# Boil on feathered Leg/Foot



## bozville (Oct 6, 2013)

Hello, I have a white Langshan chicken. It started limping a few weeks ago and I originally thought it may have injured itself when jumping off one of the roosting bars. Upon further inspection however, I discovered it's currently in the process of molting and a large boil has developed near its foot. I suspect this may be due to a blocked feather (similar to an ingrown hair on humans). How should I treat this?


----------



## Bee (Jun 20, 2013)

Could you post a pic? Traditionally, a boil would be lanced, expressed of all the pus and if it has a core, the core removed. Then it would receive antibiotic ointment after being flushed and either wrapped to protect it from contamination of the fresh wound, or left open to air to drain and heal.


----------



## bozville (Oct 6, 2013)

Not the greatest picture, but hopefully it'll suffice.


----------



## Bee (Jun 20, 2013)

That one should be relatively easy to excise and drain and wouldn't even need to have a wrap to keep out debris being as it's up on the shank a good bit. You could wrap it the first day but after that I'd just apply a good coat of antibiotic ointment and let it get air, particularly if you live where it is humid. 

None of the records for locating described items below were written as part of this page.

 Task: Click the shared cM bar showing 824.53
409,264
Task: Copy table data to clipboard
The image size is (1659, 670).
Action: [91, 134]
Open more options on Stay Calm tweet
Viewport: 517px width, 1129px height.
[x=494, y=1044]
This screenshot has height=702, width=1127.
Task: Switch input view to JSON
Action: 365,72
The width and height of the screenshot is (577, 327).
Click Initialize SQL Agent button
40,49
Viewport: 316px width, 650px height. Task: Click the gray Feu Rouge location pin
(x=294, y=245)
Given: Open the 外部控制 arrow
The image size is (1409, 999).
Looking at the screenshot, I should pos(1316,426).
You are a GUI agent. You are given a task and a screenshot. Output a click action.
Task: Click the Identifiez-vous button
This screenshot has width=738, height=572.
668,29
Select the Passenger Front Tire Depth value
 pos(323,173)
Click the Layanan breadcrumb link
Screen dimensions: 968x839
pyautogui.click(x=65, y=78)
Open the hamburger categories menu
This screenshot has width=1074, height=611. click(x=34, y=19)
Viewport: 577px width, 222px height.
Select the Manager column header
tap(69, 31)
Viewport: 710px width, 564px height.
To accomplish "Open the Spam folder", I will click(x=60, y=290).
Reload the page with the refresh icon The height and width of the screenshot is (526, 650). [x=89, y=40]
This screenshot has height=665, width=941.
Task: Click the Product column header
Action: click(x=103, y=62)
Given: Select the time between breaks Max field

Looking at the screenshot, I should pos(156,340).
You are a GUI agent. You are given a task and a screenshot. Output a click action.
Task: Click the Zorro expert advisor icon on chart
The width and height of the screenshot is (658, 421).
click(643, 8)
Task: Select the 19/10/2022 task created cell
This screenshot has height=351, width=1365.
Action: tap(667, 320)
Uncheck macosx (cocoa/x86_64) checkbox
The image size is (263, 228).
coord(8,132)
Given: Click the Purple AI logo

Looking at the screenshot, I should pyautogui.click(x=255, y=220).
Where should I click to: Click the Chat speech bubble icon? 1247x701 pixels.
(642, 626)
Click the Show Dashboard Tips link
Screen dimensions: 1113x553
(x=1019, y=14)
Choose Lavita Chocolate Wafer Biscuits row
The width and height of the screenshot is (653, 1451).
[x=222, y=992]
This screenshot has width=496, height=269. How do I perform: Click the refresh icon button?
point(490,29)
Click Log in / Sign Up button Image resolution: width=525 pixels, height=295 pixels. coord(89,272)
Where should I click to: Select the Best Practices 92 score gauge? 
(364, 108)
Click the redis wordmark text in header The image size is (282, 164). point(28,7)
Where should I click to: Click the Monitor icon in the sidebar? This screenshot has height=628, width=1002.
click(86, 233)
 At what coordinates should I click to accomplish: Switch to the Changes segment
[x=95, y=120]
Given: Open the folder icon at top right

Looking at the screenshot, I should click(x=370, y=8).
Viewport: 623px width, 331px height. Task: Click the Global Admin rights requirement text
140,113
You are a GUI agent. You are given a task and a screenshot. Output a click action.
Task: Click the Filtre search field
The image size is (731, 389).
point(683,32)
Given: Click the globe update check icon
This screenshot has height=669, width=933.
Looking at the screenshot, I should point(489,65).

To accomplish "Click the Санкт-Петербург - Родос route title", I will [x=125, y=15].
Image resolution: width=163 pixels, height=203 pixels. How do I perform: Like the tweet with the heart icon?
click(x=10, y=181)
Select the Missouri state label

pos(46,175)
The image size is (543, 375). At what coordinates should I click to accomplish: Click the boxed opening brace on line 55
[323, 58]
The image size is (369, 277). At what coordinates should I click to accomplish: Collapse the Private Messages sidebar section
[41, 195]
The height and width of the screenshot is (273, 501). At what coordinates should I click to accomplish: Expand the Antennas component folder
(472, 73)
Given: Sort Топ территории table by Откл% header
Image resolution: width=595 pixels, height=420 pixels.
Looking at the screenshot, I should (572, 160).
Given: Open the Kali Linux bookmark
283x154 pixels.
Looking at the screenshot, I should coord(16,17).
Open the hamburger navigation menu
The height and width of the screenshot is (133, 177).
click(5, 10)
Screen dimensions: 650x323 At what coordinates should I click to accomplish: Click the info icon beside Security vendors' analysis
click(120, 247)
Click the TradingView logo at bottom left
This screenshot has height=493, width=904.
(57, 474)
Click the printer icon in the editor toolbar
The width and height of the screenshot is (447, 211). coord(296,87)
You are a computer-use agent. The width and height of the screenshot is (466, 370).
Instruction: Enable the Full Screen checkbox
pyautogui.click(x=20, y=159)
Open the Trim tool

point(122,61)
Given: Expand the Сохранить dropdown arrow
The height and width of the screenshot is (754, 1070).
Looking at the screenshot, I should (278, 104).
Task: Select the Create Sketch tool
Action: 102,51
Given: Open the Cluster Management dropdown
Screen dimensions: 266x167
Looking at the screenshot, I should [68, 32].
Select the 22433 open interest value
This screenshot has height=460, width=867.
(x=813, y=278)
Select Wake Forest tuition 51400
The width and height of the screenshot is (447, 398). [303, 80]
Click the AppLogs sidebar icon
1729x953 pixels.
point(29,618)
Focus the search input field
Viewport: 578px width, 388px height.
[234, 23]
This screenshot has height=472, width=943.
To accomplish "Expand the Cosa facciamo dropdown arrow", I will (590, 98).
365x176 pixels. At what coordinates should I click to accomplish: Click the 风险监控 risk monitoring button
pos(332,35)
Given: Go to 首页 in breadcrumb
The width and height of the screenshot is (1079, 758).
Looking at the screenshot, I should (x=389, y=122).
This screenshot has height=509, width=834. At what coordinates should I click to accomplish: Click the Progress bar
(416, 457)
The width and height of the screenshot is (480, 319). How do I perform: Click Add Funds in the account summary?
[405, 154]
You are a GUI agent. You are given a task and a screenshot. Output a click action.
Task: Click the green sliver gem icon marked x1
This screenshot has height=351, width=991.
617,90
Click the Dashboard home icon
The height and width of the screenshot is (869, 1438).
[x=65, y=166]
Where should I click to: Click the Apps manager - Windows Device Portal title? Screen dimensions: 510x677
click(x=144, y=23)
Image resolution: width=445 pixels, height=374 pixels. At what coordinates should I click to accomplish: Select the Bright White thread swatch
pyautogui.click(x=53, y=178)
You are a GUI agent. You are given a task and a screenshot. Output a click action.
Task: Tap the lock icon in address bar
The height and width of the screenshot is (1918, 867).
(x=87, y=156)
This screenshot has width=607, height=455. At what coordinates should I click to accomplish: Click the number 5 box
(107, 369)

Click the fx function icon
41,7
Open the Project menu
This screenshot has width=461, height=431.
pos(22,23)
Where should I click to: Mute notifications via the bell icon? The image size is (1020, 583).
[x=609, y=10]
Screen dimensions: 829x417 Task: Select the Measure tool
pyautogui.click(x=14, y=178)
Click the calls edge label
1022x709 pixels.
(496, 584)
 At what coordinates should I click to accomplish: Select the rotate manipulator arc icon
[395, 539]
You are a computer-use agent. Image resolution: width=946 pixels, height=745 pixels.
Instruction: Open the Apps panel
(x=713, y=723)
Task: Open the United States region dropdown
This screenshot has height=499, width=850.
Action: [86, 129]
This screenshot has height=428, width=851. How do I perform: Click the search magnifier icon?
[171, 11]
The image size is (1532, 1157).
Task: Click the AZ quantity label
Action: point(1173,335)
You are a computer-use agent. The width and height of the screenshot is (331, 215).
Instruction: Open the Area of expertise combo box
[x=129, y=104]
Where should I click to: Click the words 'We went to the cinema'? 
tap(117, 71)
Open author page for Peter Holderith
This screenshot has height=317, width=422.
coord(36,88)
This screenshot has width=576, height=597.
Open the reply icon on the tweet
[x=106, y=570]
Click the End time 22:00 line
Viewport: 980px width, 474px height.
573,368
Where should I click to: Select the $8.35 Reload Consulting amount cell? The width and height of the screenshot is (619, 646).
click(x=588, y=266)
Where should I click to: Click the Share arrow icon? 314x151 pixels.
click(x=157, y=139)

Check it every couple of days for signs of infection but otherwise, if the bird is healthy and you have healthy coop/run conditions, it should heal nicely.


----------



## bozville (Oct 6, 2013)

Ok, thanks Bee. I appreciate the quick response! I'll give that a try.


----------



## robin416 (Sep 8, 2013)

The quality of this photo is really poor. I would like you to keep us updated. Why? Your pic makes it look very much like a cancerous tumor one of my birds had on his leg. I can't see a hot spot in that photo. I see unblemished pink skin.


----------



## Bee (Jun 20, 2013)

I was thinking tumor as well, just by looking at the shape and shine to it, but one never knows until they open it. If no pus, no core, just bloody, meaty tissue, I'd just clip the whole thing off and dress it as per recommended and see if it grows back. If it does, this is a bird I'd cull.


----------



## robin416 (Sep 8, 2013)

Not quite that simple, Bee. My vet did remove the growth on my boy's leg. He nearly bled out. I had to keep a compression bandage on his leg until the day I had him put down because the bleeding was tremendous.


----------



## Bee (Jun 20, 2013)

Yep, that could happen. But not everyone takes a bird to the vet and there is only one way to do things when vetting at home....open it up and see. If it bleeds, it will bleed and compression is a natural reaction. If it won't stop bleeding, the bird is a cull. If it does stop bleeding, that's great. 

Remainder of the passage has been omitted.